---------- Data to use ----------

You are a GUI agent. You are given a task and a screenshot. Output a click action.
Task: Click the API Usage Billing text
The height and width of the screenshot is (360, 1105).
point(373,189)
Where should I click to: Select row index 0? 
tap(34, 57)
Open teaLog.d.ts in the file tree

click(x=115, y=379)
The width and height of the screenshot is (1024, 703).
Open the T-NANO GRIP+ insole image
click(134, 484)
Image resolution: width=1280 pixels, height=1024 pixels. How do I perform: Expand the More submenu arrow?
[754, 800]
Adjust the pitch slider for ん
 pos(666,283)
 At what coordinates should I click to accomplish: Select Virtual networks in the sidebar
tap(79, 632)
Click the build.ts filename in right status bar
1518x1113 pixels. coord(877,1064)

----------

Reproduce the records word for word, covering the stretch from the line that contains "Adjust the pitch slider for ん" through the end of the records.

▸ Answer for this exercise:
Adjust the pitch slider for ん
 pos(666,283)
 At what coordinates should I click to accomplish: Select Virtual networks in the sidebar
tap(79, 632)
Click the build.ts filename in right status bar
1518x1113 pixels. coord(877,1064)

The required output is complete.